Determine the Mclaurin series and the convergence radius for $(1-z)e^{-z}$.
I know the Taylor expansion of $e^t=\sum_\limits{n=0}^{\infty}\frac{t^n}{n!}$.Replacing $t=-z$ then I have $e^{-z}=\sum_\limits{n=0}^{\infty}\frac{(-1)^n z^n}{n!}$. Now the series would be: $(1-z)e^{-z}=(1-z)\sum_\limits{n=0}^{\infty}\frac{(-1)^n z^n}{n!}=...$
The books solution is $1+\sum_\limits{n=1}^{\infty}\frac{(-1)^{n+1}(n-1) z^n}{n!}$
I do not know how to manipulate the expression $(1-z)\sum_\limits{n=0}^{\infty}\frac{(-1)^n z^n}{n!}$ in order to get the solution.
Question:
Can someone help me solve the exercise?
Thanks in advance!
Your book's answer appears to be incorrect, or perhaps you've mistyped it.
It is perfectly accurate to say that $$(1-z)e^{-z}=(1-z)\sum_{n=0}^\infty\frac{(-1)^nz^n}{n!},$$ but unfortunately, this isn't in the correct form, yet, since we need it to look like $$\sum_{n=0}^\infty a_nz^n$$ for some numbers $a_0,a_1,\dots.$ I'll walk you through how to get it there.

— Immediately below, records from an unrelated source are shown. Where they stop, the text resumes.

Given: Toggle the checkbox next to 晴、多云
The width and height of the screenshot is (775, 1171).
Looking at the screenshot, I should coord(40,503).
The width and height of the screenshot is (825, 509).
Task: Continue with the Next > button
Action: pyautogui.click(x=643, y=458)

Note that for any $w\in\Bbb C,$ we have $(1-z)w=w-zw,$ so that $$(1-z)e^{-z}=\sum_{n=0}^\infty\frac{(-1)^nz^n}{n!}-z\left(\sum_{n=0}^\infty\frac{(-1)^nz^n}{n!}\right),$$ or equivalently, $$(1-z)e^{-z}=\sum_{n=0}^\infty\frac{(-1)^nz^n}{n!}+(-1)z\left(\sum_{n=0}^\infty\frac{(-1)^nz^n}{n!}\right).\tag{1}$$ Distributing the $(-1)z$ into the right-hand series in $(1),$ we obtain $$(1-z)e^{-z}=\sum_{n=0}^\infty\frac{(-1)^nz^n}{n!}+\sum_{n=0}^\infty\frac{(-1)^{n+1}z^{n+1}}{n!},\tag{2}$$ but now our powers of $z$ don't match! The right-hand series in $(2)$ is adding up $$\frac{(-1)^{0+1}z^{0+1}}{0!}+\frac{(-1)^{1+1}z^{1+1}}{1!}+\frac{(-1)^{2+1}z^{2+1}}{2!}+\frac{(-1)^{3+1}z^{3+1}}{3!}+\cdots,$$ or equivalently, $$\frac{(-1)^1z^1}{(1-1)!}+\frac{(-1)^2z^2}{(2-1)!}+\frac{(-1)^3z^3}{(3-1)!}+\frac{(-1)^4z^4}{(4-1)!}+\cdots,$$ so we can make the substitution $n\mapsto n-1$ in the right-hand series in $(2)$ to get $$(1-z)e^{-z}=\sum_{n=0}^\infty\frac{(-1)^nz^n}{n!}+\sum_{n=1}^\infty\frac{(-1)^nz^n}{(n-1)!}.\tag{3}$$ Now the powers of $z$ in the two sums are matching, but the indices don't. However, we can simply take the $n=0$ term separately from the left-hand series in $(3),$ getting us $$(1-z)e^{-z}=1+\sum_{n=1}^\infty\frac{(-1)^nz^n}{n!}+\sum_{n=1}^\infty\frac{(-1)^nz^n}{(n-1)!},$$ at which point we can combine the sums to get $$\begin{eqnarray}(1-z)e^{-z} &=& 1+\sum_{n=1}^\infty\left(\frac{(-1)^nz^n}{n!}+\frac{(-1)^nz^n}{(n-1)!}\right)\\ &=& 1+\sum_{n=1}^\infty\left(\frac{(-1)^nz^n}{n!}+\frac{(-1)^nnz^n}{n!}\right)\\ &=& 1+\sum_{n=1}^\infty\frac{(-1)^n(n+1)z^n}{n!}.\end{eqnarray}$$ This is probably what your book's answer is (supposed to be). We can do even better, though! Noting that each of $(-1)^0,$ $0!,$ $(0+1)$ and $z^0$ are equal to $1,$ we then have $$1=\frac{(-1)^0(0+1)z^0}{0!},$$ and so we have $$(1-z)e^{-z}=\sum_{n=0}^\infty\frac{(-1)^n(n+1)}{n!}z^n.$$
Can you show that this series converges everywhere?